# General Translation React SDKs (gt-react, gt-next): React Native Quickstart
URL: https://generaltranslation.com/en-US/docs/react/react-native-quickstart.mdx
---
title: React Native Quickstart
description: Add General Translation to a React Native app with gt-react-native, covering both Expo and the bare React Native CLI.
related:
links:
- /docs/react/guides/translating-jsx
- /docs/react/guides/translating-strings
- /docs/react/guides/managing-locales
- /docs/react/guides/formatting-variables
---
`gt-react-native` adds automatic internationalization to React Native apps.

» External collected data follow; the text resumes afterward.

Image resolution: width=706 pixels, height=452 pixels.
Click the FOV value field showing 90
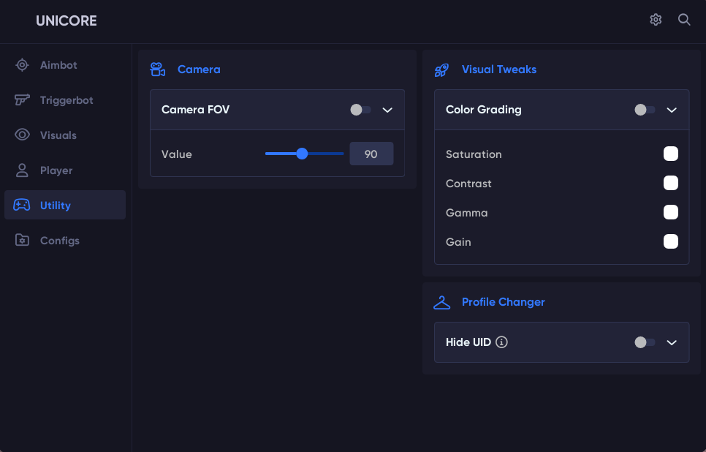coord(371,154)
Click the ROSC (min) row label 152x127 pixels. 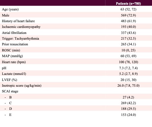pyautogui.click(x=11, y=50)
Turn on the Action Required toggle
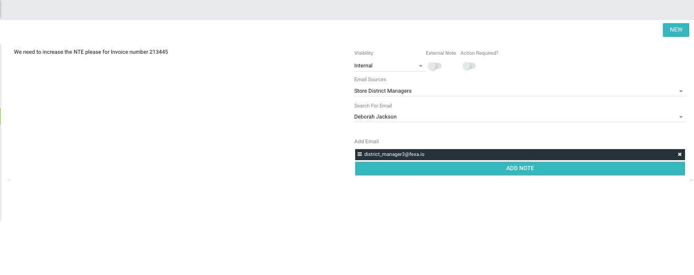The image size is (694, 275). pos(468,66)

You initialize General Translation at your app's entry point, add a Babel plugin for the polyfills React Native needs, and wrap your app in `GTProvider`.
This quickstart covers both Expo and the bare React Native CLI. For web React apps use the [React Quickstart](/docs/react/react-quickstart).
`gt-react-native` is experimental and may not work for all projects. It ships a native module, so **Expo Go is not supported** — you need a development build.
## Quickstart [#quickstart]
Install the package, create a config file, set up polyfills, add a translation loader, initialize General Translation with the provider, mark content for translation, and generate translations.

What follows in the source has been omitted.